Regresso às aulas

Apesar das dificuldades, havia entre os alunos e professores um grande respeito, coisa rara nos dias de hoje. As brincadeiras no recreio, as amizades e as pequenas aventuras do dia a dia escolar são memórias que guardo com carinho.

Querida avó,

Nesta altura do ano, é inevitável não falarmos do “Regresso às Aulas”.                 
Diariamente passo por um colégio que fica aqui ao virar da esquina. Não existe um único dia em que as criaturas não fiquem num pranto e os pais não sigam o seu caminho de lágrimas nos olhos.

Como é obvio, estou a falar de crianças em idades de pré-escolar. Espero que com os mais velhos não aconteça o mesmo!

Entrei para a escola ainda com 5 anos (fiz 6 em novembro). Tinha passado os meus primeiros 5 anos de vida em casa dos meus avós. Depois de fazer os 5 anos andei uns meses numa creche até ir para a escola. Aliás, nem sei se existia pré-escola nos anos 70.

A minha mãe levou-me à escola nos primeiros dias. Também eu ficava num berreiro e ela arrastava os pés para o trabalho de lágrimas nos olhos. No segundo dia de aulas fui “agarrado e num pranto”. Entretanto… habituei-me àquele “novo normal”.

A sala de aulas, naquela altura, parecia-me enorme. Cheia de crianças, com poucos meses de diferença. A primeira geração a entrar na escola após o abril de 74.

Fiz até à 4º classe com a mesma professora. Sempre no turno da manhã. Ao contrário da creche, na escola já não usávamos bibes. Já não tínhamos de rezar na escola. Nem tínhamos a foto de ditadores por cima do quadro.

Ainda cheguei a usar ardósias. Aliás, parti uma na cabeça de um colega.  Insistia em dizer para uma colega ir estudar para a terra dela (devia ser o que ouvia em casa). Para mim, a terra dela era a mesma que a minha, pois vivia no mesmo prédio onde eu vivia. A minha mãe explicou-me que ela, tal como os pais, era “retornada”. Por isso o “vai aprender para a tua terra”. A minha mãe comprou-me outra ardósia sem repreender-me. Apesar de não ser apologista da violência, também nunca concordou com injustiças nem discriminação.

É assim que recordo o início do meu percurso escolar.

Bjs

Querido neto,

Como sabes, os meus primeiros anos de aprendizagem foram em casa. Sou do tempo em que grande parte das crianças, tal como os pais, era analfabeta. Poucos iam à escola.              
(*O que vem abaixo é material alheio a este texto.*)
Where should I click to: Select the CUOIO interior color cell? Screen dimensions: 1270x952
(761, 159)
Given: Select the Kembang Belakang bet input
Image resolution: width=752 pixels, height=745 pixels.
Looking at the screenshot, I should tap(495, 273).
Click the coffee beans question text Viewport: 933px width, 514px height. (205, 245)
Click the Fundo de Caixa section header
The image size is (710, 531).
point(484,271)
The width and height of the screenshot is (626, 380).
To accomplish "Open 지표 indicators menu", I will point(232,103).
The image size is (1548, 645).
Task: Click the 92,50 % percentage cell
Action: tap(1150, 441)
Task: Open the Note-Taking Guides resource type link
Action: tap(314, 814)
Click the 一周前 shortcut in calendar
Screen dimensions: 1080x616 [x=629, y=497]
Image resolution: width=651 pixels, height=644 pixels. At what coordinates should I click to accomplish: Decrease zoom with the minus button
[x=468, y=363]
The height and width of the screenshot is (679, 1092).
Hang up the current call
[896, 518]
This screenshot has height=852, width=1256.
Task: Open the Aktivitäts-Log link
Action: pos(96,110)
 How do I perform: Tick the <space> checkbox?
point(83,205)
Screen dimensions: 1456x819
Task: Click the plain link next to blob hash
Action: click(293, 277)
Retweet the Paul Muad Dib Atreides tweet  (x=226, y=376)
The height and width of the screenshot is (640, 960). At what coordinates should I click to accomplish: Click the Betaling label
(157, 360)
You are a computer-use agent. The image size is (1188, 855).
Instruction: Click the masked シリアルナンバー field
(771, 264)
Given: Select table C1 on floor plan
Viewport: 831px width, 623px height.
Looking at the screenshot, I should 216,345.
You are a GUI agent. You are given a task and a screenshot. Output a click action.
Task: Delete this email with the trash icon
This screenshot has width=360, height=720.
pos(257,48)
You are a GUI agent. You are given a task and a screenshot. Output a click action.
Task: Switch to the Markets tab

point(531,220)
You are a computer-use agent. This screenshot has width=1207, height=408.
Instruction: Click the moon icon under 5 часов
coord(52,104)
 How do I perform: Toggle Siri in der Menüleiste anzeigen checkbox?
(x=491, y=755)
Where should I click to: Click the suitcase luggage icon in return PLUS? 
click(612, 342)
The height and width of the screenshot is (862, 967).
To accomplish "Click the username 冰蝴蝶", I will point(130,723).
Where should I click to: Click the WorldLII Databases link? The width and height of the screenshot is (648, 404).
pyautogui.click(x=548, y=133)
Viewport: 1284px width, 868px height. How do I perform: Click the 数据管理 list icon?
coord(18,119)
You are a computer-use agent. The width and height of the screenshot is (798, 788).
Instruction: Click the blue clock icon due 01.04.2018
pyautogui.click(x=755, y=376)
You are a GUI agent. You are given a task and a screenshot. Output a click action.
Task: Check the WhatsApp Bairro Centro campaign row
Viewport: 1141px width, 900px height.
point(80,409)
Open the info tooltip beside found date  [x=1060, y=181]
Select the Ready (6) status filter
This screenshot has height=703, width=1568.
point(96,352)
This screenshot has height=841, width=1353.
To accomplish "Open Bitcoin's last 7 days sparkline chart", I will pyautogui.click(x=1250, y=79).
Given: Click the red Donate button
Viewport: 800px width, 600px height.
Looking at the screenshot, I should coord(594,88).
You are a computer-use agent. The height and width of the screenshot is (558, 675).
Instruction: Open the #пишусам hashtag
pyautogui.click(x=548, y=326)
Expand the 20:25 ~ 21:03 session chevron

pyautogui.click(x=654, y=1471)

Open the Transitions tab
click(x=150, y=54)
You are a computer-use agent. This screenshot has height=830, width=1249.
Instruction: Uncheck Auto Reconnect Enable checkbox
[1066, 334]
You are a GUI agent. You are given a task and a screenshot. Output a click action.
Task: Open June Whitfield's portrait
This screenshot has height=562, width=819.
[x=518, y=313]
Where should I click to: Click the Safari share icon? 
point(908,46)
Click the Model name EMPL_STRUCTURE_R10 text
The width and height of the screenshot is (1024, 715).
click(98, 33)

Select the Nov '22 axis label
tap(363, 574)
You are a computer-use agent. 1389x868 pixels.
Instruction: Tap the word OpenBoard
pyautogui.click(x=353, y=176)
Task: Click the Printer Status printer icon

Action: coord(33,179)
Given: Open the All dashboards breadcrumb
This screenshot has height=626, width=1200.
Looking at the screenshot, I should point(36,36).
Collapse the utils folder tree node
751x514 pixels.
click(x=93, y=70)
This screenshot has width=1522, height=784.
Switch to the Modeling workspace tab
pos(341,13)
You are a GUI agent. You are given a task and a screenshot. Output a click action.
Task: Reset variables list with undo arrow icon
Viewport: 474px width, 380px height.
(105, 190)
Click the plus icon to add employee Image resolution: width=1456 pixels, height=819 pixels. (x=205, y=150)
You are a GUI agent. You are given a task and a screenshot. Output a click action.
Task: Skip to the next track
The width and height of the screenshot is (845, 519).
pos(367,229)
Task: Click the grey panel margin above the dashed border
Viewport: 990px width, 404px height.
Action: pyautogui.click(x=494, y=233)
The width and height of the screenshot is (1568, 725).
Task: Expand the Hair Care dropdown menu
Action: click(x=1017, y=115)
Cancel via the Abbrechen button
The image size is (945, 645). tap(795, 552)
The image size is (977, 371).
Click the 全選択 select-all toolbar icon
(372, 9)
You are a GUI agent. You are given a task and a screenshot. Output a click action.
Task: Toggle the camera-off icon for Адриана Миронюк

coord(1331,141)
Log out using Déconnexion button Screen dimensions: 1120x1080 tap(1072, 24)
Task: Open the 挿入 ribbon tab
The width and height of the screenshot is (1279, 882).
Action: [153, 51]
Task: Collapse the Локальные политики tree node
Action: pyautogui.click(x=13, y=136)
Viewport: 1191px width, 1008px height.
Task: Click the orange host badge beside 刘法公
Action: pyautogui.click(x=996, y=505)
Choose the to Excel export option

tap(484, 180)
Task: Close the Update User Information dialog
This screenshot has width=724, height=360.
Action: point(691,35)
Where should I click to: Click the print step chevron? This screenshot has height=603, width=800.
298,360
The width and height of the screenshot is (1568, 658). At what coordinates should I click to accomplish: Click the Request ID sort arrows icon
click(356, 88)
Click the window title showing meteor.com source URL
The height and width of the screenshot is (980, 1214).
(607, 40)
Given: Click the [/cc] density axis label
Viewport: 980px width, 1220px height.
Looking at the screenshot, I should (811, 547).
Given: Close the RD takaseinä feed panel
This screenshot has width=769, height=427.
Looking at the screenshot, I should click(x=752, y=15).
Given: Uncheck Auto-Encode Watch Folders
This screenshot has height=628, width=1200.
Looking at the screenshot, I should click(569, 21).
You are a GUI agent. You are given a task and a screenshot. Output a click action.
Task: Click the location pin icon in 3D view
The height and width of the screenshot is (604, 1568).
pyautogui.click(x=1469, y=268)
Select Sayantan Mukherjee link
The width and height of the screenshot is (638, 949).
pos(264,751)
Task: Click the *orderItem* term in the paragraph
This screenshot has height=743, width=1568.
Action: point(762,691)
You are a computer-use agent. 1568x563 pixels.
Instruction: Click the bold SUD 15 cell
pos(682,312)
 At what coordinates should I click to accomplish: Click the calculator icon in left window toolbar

As salas de aula eram frias e desconfortáveis, especialmente no inverno. Os recreios eram muitas vezes enlameados ou cheios de pó, dependendo da estação do ano.

Muitos alunos tinham de percorrer longas distâncias a pé para chegar à escola, enfrentando chuva, vento e frio.

As famílias com mais posses optavam pelo ensino doméstico.

Só muito mais tarde, depois de entrar no Filipa de Lencastre, soube o que era ir à escola.

As escolas eram bastante rígidas e a disciplina era muito valorizada. Os alunos usavam fardas e havia uma separação clara entre rapazes e raparigas, que estudavam em salas diferentes.

Aliás, de norte a sul do país ainda consegues encontrar algumas escolas com essa indicação do passado.

Os materiais escolares não tinham nada a ver com os de hoje. Eram simples e muitas vezes escassos. Os cadernos e livros eram passados de geração em geração, e os alunos tinham de cuidar muito bem deles. As aulas eram centradas na memorização e na repetição, com pouca ênfase na criatividade ou no pensamento crítico. Tínhamos de saber os rios todos de Portugal, e das Colónias. Os caminhos de ferros de norte a sul do país…

Além disso, o ambiente escolar refletia o regime autoritário da época. Havia uma forte presença de símbolos nacionais e a educação moral e cívica era uma parte importante do currículo, com o objetivo de formar cidadãos obedientes e patrióticos, imagina.

Apesar das dificuldades, havia entre os alunos e professores um grande respeito, coisa rara nos dias de hoje. As brincadeiras no recreio, as amizades e as pequenas aventuras do dia a dia escolar são memórias que guardo com carinho.

Um dia destes falo-te da “Mocidade Portuguesa Feminina”.